A startup partnering with UVM has received a $1 million grant in recognition for an invention benefiting the blind.
E.A.S.Y. LLC was awarded a grant from the National Institute of Health in order to continue work on their “inTact” printer prototype, which prints in raised-lines able to be read by the blind.
The company specializes in tactile graphics, which are graphics that are able to be felt. This is a rapidly growing field, said Josh Coffee, a UVM graduate student and one of E.A.S.Y.’s founders.
With tactile graphics, people who are blind are able to feel the letters on the page as they read them.

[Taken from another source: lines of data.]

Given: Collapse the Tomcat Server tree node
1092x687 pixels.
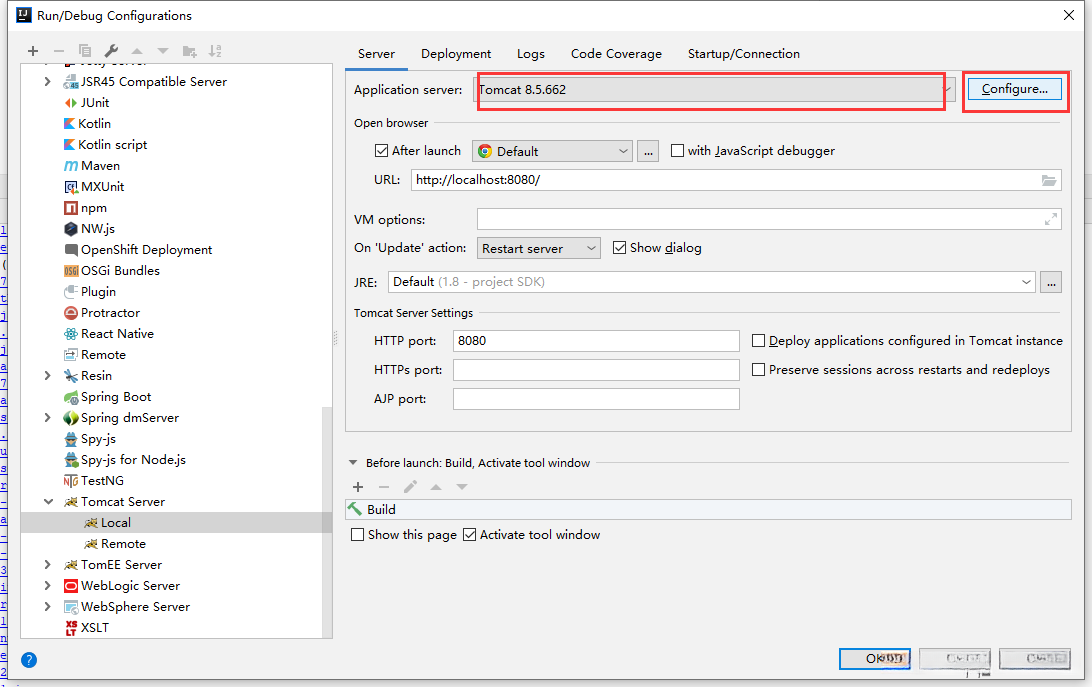Looking at the screenshot, I should click(48, 502).
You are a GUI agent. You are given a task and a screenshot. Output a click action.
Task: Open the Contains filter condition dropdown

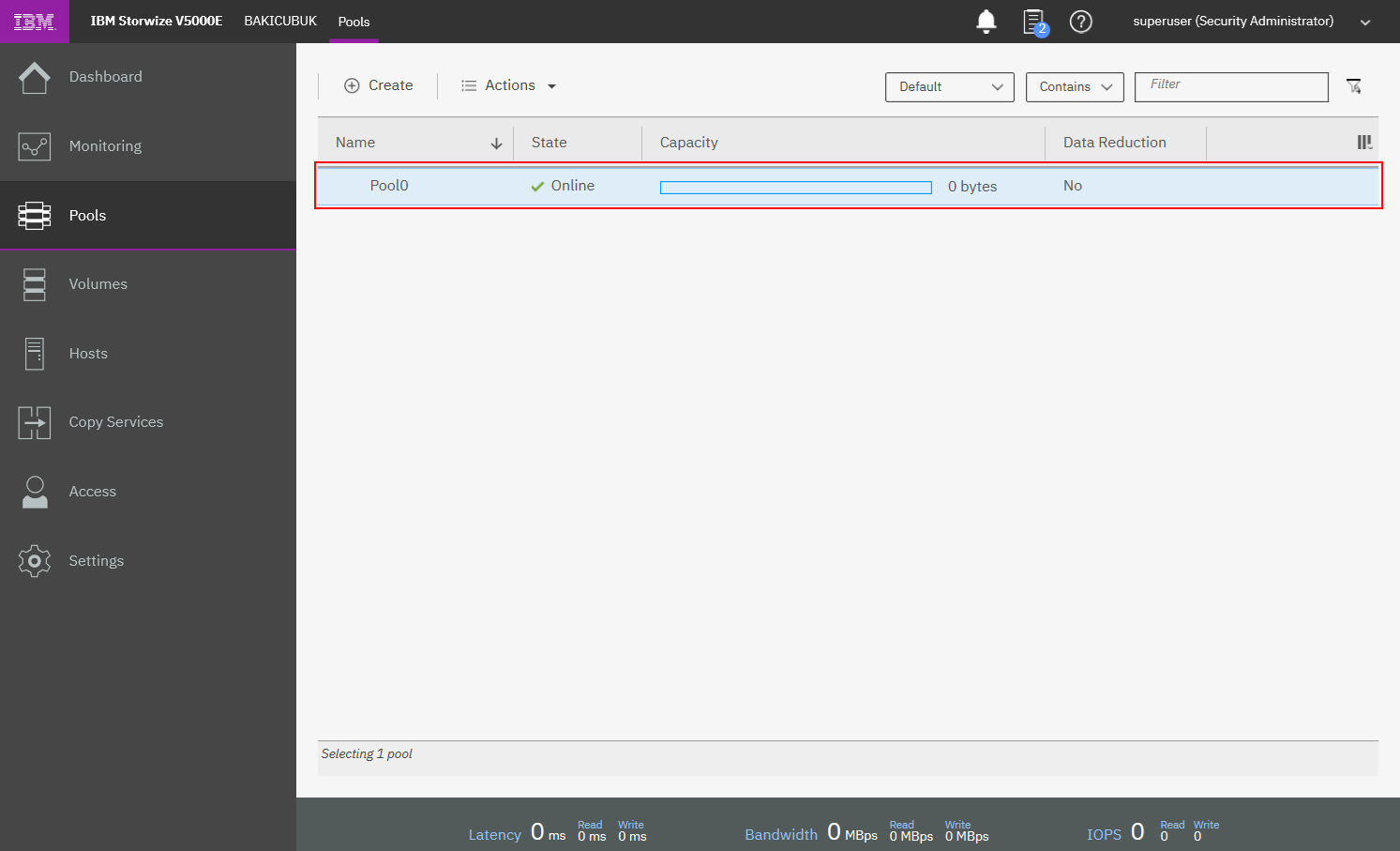click(1074, 86)
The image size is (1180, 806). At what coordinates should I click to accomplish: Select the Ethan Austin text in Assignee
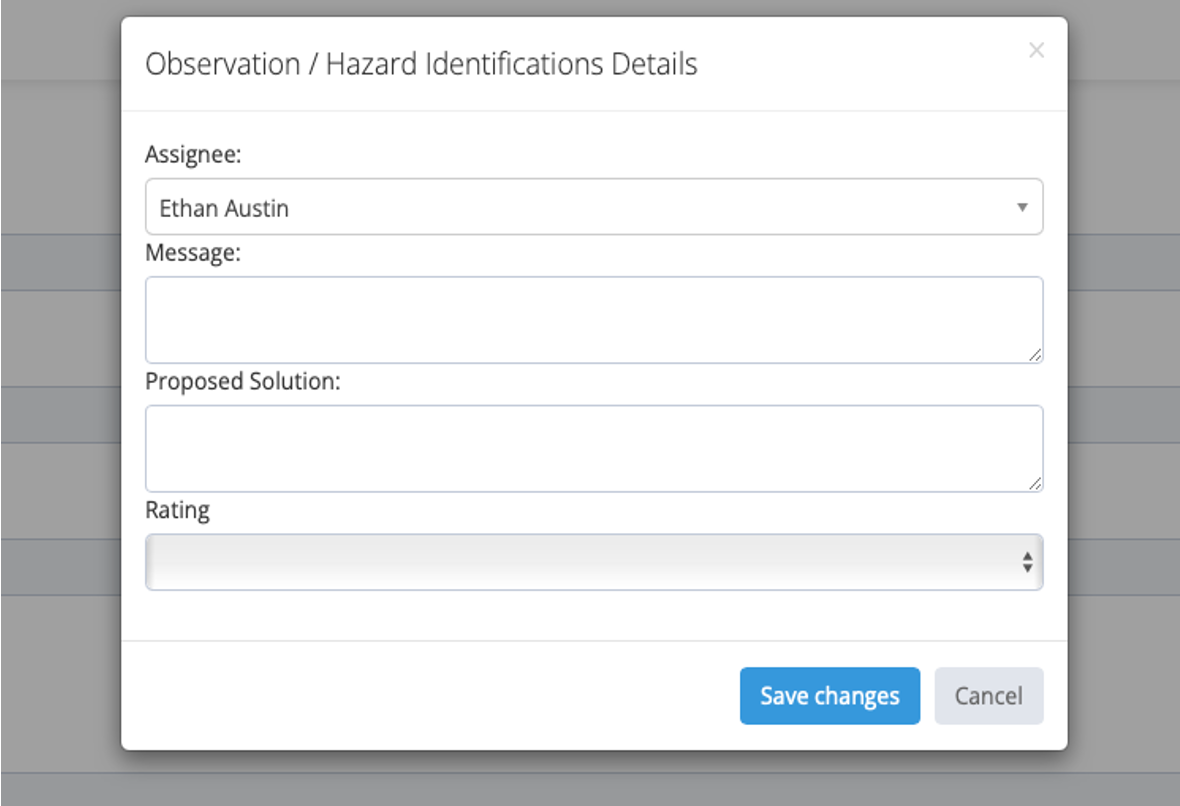pyautogui.click(x=224, y=208)
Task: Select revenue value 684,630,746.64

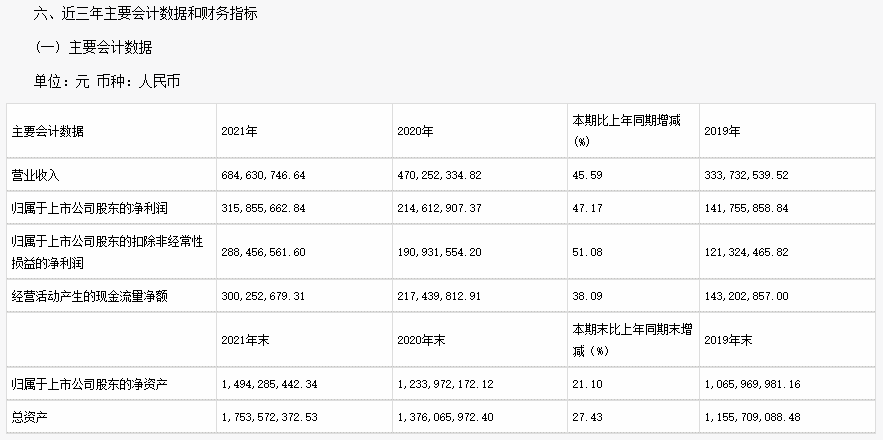Action: click(x=264, y=175)
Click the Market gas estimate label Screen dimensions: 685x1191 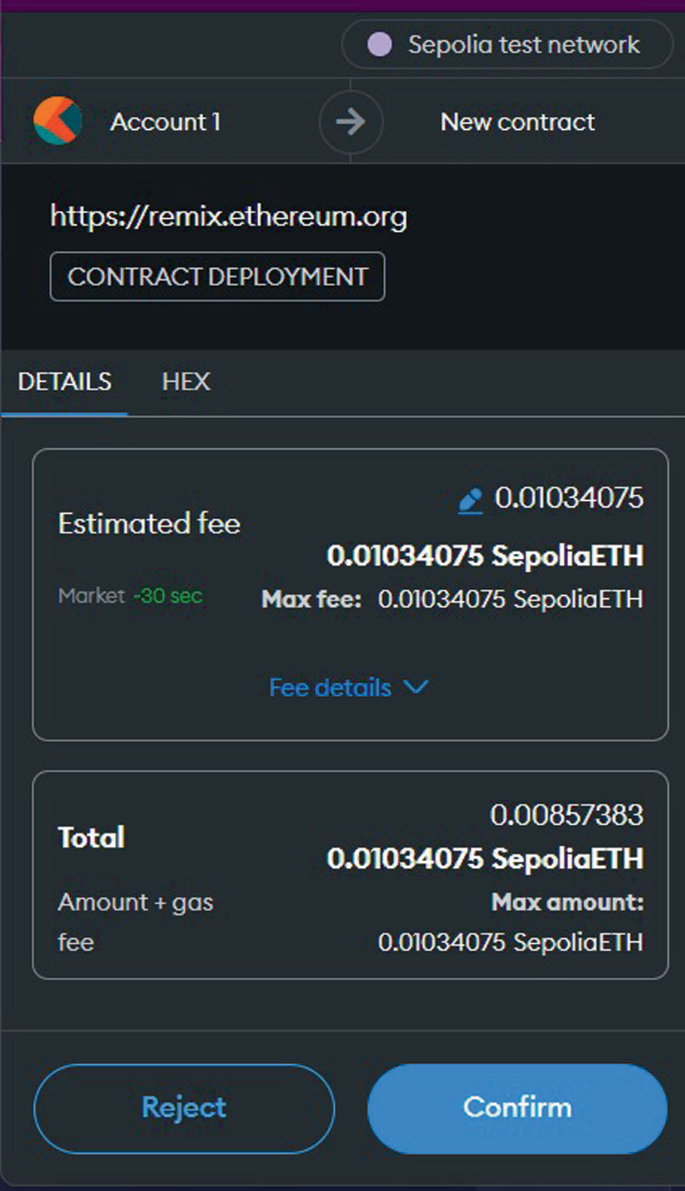coord(92,596)
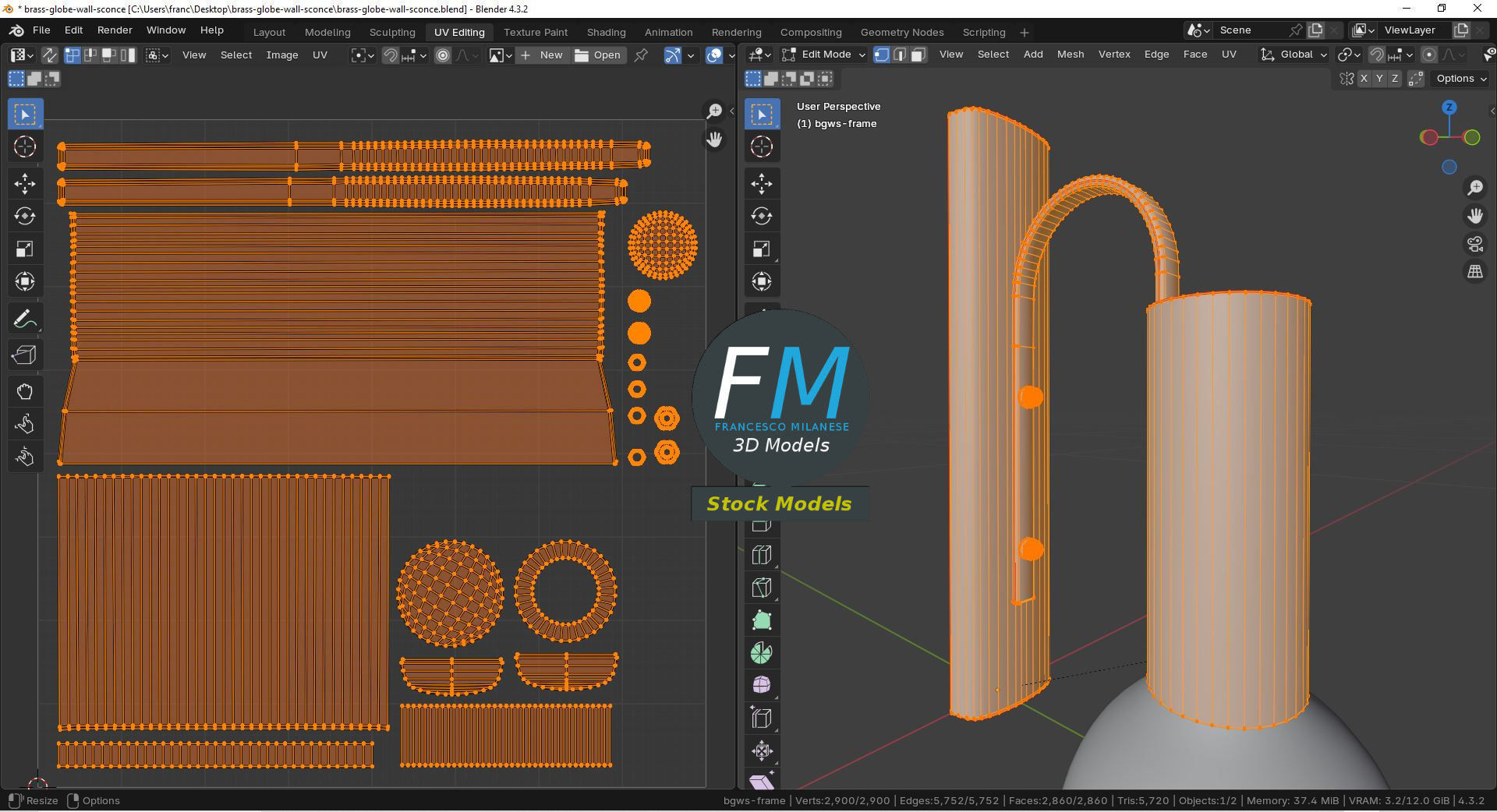The height and width of the screenshot is (812, 1497).
Task: Enable face select mode in 3D viewport
Action: click(918, 55)
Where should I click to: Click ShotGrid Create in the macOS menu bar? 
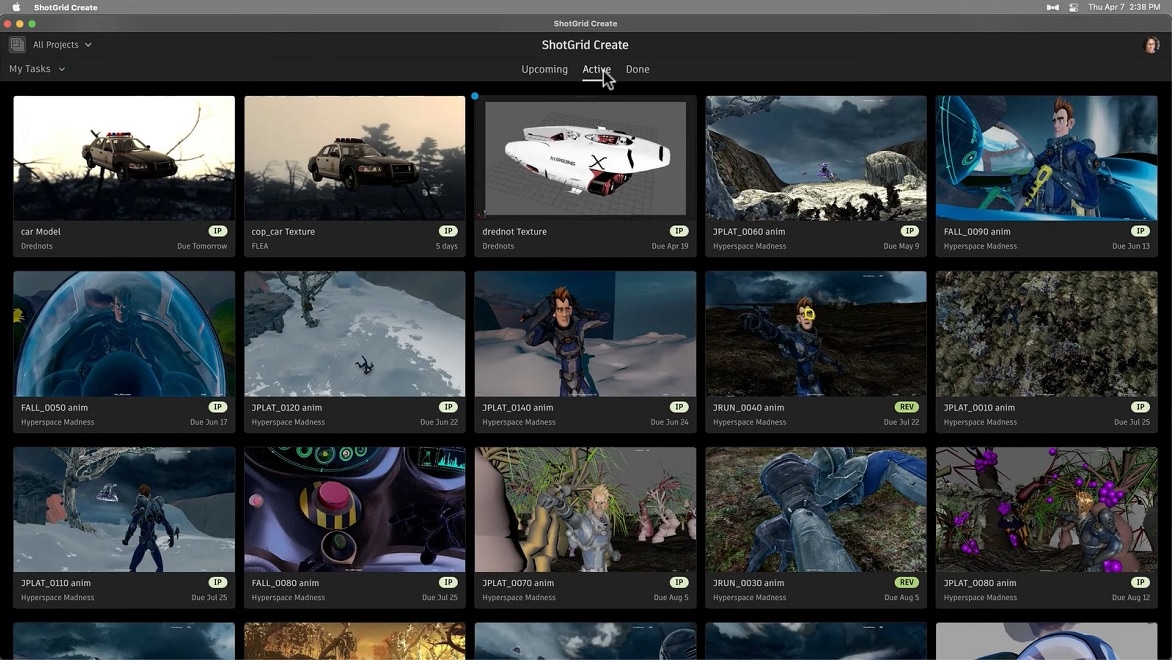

“We are now one of the top hits for just a basic search of tactile graphics, which is pretty good because it’s a big field and growing every day,” Coffee said,
Coffee founded E.A.S.Y. with professors Michael Rosen and Michael Coleman.
The University was key to the company’s progress, he said.
“Six months after I graduated I was a co-founder of a new startup in Burlington, and I really think if I had gone to school somewhere else that wouldn’t have happened,” Coffee said.
E.A.S.Y. started in an engineering class four years ago when Rosen got the idea for the project after meeting a blind mathematician.
“He made me realize they have braille but they don’t have graphics, they need a tactile way of drawing freehand,” Rosen said.
Other products in the company’s inTact line include a sketchpad that allows users to draw raised lines by pressing a stylus to thermal plastic sheets. They also developed an eraser that uses heat to flatten the lines.
Opportunities for the blind in STEM areas are severely limited, according to Coffee and Rosen, which is why their products focus on graphics rather than lettering.
“Right now it’s kind of a horror show if you look at what happens in schools; a child is mainstreamed into a predetermined path because they’re blind,” Rosen said. “When they get to trig or geometry, they are excused, meaning that the STEM part of their education is lost.”
The inTact printer would make it possible for teachers to print worksheets that their blind students could work on and complete.
“That’s what makes this printer different and that’s what got us the grant,” Coleman said.
“It’s hard not to care about people being disadvantaged when there’s no reason for them to be disadvantaged,” he said.
“This is the first time in my career that anything I’ve ever done has ended up in the hands of people who have actually needed problems solved,” Rosen said.